The city resumed construction Friday in their planned effort to rebuild East River Park as a coastal flood barrier two days after an appeals court judge’s new ruling in a lawsuit against the plan indicated that the city should temporarily pause all demolition efforts. 

The city had paused its work after the judge’s order, after only just starting the work on Monday in the wake of months of delays to the project. 

On Friday morning, activists who oppose the park plan filmed construction crews using chainsaws to remove limbs from trees. The plan requires the park to be demolished completely and rebuilt on eight feet of fill, part of a $1.45 billion effort to block flood surges on Manhattan’s east side.

Activists have sued the city over the plan, alleging the city violated state law by not seeking a vote approving the plan in the state legislature. 

In a statement, the city said that the order from appeals court Judge Rowan D. Wilson on Wednesday did not amount to an order to halt work at the park pending a final ruling. 

“The City has reviewed the Court’s written order and we do not believe it prevents us from continuing work on this vital resiliency project,” Ian Michaels, the head of public information for the Department of Design and Construction, which is overseeing the project, said. “The courts have already decided in our favor – twice – and we remain confident that our strong legal position will allow us to deliver the protection they deserve.”

Mayor Bill de Blasio on Friday defended the plan as one that would "protect the East Side long term," and denied that the city was going against the court's order. 

"Everything happening in court, we’re honoring," he said on "The Brian Lehrer Show" on WNYC. "The city of New York is clearly following all instruction of courts."

Yet Wilson’s order on Wednesday stayed, or stopped, a ruling from a lower court in the city’s favor, which allowed work to proceed. The order had scheduled a hearing on the city’s response to the order for Dec. 20. 

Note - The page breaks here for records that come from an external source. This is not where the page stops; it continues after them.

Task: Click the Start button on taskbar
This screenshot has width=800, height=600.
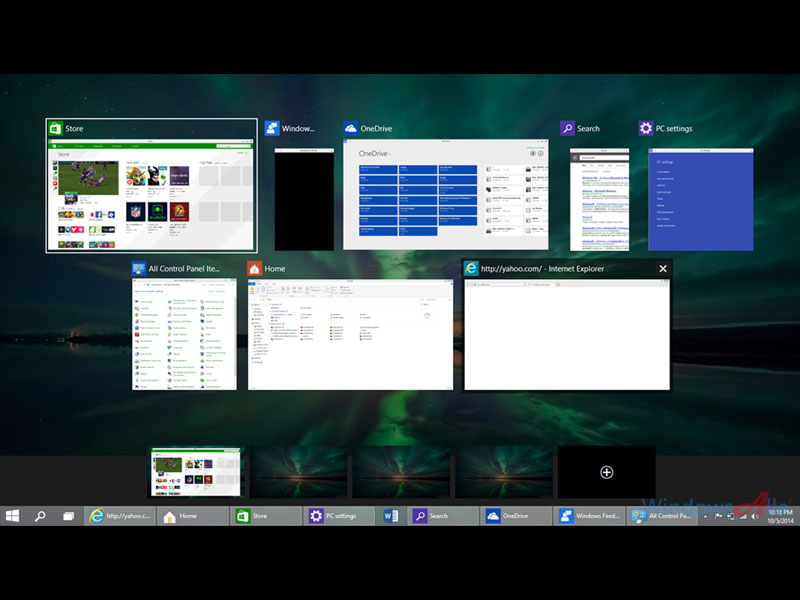Action: (x=13, y=516)

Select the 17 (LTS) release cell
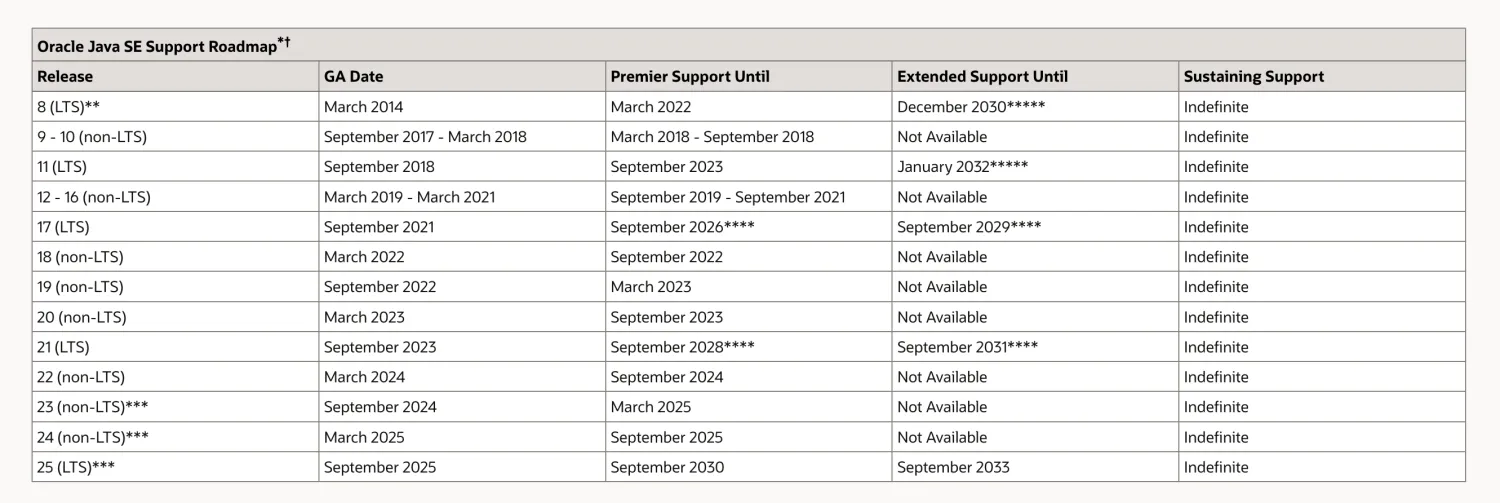tap(175, 227)
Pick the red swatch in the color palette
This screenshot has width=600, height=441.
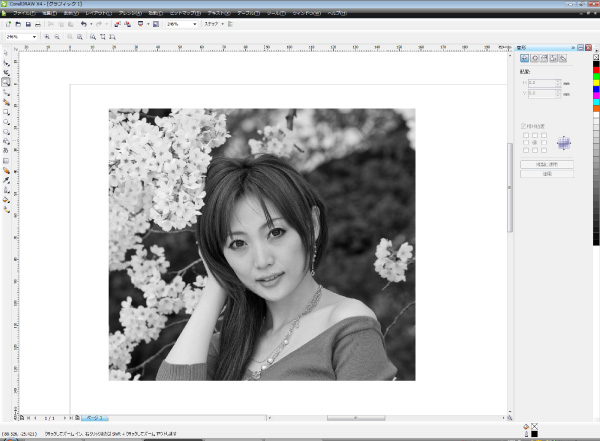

Arthur Schwartz, a lawyer for the group East River Park Action, said Wednesday that Wilson’s order was a requirement to stop work, amounting to the second such court order for the project, after a lower court stopped construction in early November for several weeks. 

Schwartz asked the appeals judge early Friday morning to affirm that the Wednesday order does in fact prevent further demolition efforts in the park. 

The city had initially scheduled the work to begin in the spring after years of planning, but legal challenges, including a lawsuit brought by a firm that lost out on the construction contract for the project, had pushed the city’s start-date back to Thanksgiving, and forced the city to revise its expected completion date from 2025 to late 2026.

Schwartz said that he does not expect a response from the appeals court as to whether the city needs to pause construction until Monday, but that he planned to file a motion to hold the city in contempt of court.